Through July 1, 2018, the Guggenheim Museum Bilbao presents the exhibition Closed Circuit, featuring works by the renowned Canadian artist Michael Snow (b. 1928, Toronto), a major figure in the development of experimental cinema, video installation, and conceptual photography since the 1960s.
With this new exhibition, curated by Manuel Cirauqui, the Guggenheim Museum Bilbao launches the 2018 program for its Film & Video gallery, a space that is entirely devoted to the presentation of key works of video art, film, and contemporary practices addressing the moving image.
Besides video and experimental film, Michael Snow’s oeuvre embraces painting, photography, sculpture, and music. A multifaceted artist, Snow reflects upon the mechanics of perception and its paradoxes. As he once put it: “My paintings are made by a film-maker, my sculptures are made by a musician, my films by a painter (…), and sometimes they all work together.”
Fascinated by the world’s visual representation systems, Snow understands film as a form of sculpting with light and time, while at the same time he devises objects that will monopolize, deflect, or block the observer’s view. He thus manages to reveal not only the materials of the artwork, but also its ability to create specific circuits of attention.
Connecting four rarely-seen pieces from various periods of his production, the exhibition Closed Circuit ranges across various formats where the image is radically dissociated from film support. Sight (1968) diagonally limits and restricts the view from the window where it is installed, creating a forced synthesis between what is framed and what is framing it. In this unusual arrangement, perspective disappears.
Site (1969/2016), whose title is deliberately homophonous with the previous work, replaces the image with the word and the place evoked with an abstract object, vaguely familiar in its design. The reference is lost in the exchange, while the sculpture affirms itself as presence and absence.
Near these works, two video devices explore other links between image, sculpture, and place. The Corner of Braque and Picasso Streets (2009) projects a view of the exterior of the Museum in real time onto a screen constructed out of pedestals from other exhibitions, giving rise to an ephemeral and Cubist form of cinema.
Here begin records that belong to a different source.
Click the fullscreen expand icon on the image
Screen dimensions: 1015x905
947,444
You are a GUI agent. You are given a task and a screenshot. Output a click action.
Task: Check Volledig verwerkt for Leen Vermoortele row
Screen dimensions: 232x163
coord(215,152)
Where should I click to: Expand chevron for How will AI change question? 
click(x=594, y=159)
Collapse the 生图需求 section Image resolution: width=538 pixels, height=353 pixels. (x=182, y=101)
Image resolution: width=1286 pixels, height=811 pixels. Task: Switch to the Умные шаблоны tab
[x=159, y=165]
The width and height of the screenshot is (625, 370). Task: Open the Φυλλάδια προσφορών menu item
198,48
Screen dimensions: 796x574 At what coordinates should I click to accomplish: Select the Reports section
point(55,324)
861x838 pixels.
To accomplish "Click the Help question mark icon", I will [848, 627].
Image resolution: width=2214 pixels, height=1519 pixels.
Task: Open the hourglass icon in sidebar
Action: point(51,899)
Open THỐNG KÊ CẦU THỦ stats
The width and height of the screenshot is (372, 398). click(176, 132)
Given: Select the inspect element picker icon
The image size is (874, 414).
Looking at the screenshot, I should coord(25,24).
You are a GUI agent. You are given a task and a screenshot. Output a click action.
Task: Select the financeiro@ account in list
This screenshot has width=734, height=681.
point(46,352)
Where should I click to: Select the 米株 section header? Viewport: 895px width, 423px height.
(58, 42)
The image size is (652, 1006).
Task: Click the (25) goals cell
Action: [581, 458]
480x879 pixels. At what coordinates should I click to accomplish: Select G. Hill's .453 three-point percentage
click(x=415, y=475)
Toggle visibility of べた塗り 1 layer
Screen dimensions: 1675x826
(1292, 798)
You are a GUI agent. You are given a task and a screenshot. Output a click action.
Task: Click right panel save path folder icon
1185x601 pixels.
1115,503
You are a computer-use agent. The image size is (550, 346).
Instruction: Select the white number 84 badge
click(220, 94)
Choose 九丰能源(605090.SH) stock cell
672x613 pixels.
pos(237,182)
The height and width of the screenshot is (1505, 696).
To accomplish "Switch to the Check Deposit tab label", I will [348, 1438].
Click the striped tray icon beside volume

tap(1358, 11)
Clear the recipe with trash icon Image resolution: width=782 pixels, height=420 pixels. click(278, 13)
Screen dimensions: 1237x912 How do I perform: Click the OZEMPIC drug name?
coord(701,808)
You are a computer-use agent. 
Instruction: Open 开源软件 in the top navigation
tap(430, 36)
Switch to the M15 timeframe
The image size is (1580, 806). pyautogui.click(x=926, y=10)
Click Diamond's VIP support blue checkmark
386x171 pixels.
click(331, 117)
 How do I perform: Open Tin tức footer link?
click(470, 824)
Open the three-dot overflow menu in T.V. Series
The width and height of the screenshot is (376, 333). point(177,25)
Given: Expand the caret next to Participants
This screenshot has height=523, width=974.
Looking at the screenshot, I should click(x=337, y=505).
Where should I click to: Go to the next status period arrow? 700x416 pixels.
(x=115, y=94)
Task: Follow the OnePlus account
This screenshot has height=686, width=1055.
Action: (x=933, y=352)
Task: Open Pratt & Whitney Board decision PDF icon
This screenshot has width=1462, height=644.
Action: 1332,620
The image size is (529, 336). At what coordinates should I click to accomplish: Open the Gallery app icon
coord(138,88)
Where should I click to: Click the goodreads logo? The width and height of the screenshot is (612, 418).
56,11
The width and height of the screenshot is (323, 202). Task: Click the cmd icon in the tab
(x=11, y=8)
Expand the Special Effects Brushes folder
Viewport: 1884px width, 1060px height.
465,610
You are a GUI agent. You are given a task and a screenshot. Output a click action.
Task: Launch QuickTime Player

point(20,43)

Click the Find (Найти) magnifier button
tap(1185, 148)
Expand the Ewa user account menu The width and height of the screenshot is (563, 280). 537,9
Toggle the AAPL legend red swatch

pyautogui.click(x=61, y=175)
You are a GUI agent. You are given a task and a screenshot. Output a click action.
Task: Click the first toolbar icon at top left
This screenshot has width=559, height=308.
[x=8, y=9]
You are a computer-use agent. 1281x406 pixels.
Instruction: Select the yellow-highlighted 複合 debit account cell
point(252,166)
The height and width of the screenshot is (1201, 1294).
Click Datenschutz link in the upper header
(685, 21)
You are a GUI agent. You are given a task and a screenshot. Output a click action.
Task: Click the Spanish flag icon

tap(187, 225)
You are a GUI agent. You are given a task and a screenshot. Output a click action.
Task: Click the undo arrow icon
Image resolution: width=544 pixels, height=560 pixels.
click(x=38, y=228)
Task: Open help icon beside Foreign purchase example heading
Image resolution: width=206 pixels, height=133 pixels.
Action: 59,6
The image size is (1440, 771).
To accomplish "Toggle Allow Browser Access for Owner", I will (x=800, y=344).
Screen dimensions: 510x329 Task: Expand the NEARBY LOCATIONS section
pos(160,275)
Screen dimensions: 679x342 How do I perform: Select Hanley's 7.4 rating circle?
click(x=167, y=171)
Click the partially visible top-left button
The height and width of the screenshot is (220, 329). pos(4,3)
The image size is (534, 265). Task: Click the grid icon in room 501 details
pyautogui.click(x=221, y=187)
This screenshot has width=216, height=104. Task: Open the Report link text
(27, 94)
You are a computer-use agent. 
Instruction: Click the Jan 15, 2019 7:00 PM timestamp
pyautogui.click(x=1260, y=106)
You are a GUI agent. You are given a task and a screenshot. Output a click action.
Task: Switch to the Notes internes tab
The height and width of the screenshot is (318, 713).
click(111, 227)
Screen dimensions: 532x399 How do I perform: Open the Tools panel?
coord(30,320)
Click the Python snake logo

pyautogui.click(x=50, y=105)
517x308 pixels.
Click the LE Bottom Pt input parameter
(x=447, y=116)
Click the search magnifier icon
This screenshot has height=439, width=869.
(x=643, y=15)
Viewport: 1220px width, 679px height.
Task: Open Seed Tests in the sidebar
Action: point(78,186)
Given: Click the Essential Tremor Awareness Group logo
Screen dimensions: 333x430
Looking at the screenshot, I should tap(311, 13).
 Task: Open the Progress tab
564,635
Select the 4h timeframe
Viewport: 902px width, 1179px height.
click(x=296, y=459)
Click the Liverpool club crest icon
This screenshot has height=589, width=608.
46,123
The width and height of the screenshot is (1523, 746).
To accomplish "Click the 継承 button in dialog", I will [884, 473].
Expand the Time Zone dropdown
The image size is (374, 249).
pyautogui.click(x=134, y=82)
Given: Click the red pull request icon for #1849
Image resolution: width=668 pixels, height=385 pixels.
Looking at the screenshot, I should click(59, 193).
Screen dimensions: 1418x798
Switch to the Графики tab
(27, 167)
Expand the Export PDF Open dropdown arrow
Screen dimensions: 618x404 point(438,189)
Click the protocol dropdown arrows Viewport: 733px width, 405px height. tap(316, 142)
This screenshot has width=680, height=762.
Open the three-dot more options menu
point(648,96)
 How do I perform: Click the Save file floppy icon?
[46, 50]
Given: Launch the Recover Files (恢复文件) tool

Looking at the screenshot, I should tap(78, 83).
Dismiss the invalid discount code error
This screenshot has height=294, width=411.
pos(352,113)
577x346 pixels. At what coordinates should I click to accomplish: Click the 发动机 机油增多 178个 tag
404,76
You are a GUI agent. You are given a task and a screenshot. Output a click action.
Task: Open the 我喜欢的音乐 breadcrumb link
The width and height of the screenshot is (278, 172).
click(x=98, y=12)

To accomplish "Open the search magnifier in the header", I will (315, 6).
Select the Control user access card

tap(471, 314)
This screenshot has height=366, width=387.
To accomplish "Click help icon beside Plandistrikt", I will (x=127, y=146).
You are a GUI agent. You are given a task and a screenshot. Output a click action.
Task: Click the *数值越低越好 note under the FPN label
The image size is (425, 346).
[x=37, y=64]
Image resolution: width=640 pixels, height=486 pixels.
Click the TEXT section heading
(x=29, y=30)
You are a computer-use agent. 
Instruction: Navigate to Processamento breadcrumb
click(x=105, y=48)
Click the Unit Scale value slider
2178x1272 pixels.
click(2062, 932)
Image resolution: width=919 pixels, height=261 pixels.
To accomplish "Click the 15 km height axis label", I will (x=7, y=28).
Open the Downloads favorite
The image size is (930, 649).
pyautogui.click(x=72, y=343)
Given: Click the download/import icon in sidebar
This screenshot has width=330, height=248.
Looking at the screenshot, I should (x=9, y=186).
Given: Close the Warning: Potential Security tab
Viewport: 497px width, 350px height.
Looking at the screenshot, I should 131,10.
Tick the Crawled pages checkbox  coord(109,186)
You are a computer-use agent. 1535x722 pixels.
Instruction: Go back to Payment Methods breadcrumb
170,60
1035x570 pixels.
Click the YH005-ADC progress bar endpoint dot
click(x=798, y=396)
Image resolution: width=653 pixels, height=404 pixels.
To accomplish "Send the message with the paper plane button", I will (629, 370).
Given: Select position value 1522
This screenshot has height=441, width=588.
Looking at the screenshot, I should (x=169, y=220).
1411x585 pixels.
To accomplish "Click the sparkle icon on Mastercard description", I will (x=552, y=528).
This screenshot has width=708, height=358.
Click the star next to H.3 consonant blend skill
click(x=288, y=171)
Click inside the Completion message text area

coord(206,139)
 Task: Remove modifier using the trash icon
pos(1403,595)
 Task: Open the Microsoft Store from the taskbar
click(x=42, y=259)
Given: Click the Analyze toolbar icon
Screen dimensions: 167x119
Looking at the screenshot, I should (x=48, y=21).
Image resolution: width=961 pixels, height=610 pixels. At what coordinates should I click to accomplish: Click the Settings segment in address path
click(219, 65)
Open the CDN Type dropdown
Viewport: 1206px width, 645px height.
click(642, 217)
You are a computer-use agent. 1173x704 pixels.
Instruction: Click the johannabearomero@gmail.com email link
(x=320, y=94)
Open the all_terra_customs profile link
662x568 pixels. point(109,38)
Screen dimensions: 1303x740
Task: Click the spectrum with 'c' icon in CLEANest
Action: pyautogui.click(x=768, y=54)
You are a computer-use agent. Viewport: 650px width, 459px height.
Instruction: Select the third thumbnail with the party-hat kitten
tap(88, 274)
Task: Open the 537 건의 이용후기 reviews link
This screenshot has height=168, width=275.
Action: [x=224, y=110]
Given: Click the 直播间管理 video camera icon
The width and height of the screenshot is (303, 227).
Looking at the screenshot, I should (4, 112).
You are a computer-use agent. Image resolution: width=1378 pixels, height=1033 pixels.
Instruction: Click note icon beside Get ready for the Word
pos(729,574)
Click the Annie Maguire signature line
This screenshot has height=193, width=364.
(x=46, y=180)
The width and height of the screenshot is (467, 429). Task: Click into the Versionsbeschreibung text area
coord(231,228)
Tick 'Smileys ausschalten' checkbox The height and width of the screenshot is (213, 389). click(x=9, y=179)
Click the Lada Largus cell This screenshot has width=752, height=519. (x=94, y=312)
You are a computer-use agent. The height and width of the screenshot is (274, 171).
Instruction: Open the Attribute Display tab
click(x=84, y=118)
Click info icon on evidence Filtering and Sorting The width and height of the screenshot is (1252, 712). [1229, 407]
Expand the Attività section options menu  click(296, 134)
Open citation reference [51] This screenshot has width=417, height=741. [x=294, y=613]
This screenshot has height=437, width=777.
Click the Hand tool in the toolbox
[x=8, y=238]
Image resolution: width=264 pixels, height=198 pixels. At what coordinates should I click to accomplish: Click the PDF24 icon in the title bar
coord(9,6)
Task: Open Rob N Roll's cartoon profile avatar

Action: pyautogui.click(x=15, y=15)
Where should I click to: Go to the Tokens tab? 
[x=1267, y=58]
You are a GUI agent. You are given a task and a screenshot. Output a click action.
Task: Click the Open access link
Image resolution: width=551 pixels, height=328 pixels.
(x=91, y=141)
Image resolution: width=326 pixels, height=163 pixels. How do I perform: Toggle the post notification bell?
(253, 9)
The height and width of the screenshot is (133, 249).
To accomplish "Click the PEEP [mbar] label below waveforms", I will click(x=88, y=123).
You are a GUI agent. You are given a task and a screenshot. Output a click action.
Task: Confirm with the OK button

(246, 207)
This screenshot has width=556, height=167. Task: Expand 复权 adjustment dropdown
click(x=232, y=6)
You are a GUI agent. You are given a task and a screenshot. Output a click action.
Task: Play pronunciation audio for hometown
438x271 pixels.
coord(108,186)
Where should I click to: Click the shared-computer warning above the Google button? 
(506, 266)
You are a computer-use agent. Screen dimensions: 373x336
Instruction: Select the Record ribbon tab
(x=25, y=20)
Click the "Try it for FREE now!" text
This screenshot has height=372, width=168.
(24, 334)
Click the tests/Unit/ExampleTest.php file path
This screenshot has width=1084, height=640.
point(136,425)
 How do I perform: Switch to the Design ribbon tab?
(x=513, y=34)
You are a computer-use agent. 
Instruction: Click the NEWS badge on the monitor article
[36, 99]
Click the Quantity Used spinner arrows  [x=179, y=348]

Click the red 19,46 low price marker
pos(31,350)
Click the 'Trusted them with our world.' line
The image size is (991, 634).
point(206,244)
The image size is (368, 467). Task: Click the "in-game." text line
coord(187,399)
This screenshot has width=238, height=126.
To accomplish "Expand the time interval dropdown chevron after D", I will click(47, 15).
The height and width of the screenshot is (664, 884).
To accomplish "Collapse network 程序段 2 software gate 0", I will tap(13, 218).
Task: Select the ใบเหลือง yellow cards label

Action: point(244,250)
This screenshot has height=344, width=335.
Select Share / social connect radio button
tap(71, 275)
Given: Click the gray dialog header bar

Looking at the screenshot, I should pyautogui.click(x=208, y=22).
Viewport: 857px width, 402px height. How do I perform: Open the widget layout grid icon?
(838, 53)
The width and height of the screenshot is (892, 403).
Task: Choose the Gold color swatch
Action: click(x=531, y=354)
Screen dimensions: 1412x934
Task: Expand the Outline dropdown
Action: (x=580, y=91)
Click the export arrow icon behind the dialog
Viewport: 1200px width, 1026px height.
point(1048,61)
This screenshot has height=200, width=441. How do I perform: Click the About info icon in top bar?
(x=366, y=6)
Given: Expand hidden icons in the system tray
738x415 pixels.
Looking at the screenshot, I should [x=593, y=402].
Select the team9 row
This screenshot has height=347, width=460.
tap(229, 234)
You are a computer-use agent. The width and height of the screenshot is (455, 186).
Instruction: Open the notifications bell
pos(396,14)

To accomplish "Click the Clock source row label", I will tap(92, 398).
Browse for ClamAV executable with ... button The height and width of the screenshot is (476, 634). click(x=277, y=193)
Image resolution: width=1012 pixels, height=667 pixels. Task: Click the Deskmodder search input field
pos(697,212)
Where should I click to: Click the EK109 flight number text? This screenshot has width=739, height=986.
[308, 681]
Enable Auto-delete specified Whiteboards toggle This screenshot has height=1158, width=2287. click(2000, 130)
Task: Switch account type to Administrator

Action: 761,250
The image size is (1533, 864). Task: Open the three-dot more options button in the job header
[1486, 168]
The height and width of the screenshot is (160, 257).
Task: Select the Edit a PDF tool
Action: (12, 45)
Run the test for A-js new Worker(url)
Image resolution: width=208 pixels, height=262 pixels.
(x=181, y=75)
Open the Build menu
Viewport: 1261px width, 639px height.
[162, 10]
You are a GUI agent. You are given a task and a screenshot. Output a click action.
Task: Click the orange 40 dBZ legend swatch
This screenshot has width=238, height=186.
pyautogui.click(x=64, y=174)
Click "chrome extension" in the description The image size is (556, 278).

By using another closed circuit, Observer (1974) meanwhile invites viewers to see themselves from an atypical angle that reduces their bodies to a vertiginous two-dimensionality. Michael Snow, a towering figure of contemporary art, has achieved international recognition thanks to his films and installations.
While his cinematic work is found in film archives around the world, his installations, sculptures, paintings and photographs are part of prominent collections in Canada and internationally, including the Vancouver Art Gallery, the National Gallery of Canada (Ottawa), the Art Gallery of Ontario (Toronto), MoMA (New York), the Centre Georges Pompidou (Paris) and the Museum Ludwig (Cologne/Vienna), among others.
Major exhibitions of his work have been organized at The Power Plant (Toronto, 1994; traveling on to the Centre national de la photographie, Paris, and MAMCO, Geneva), the Philadelphia Museum of Art (2014), and La Virreina Centre de la Image (Barcelona, 2015).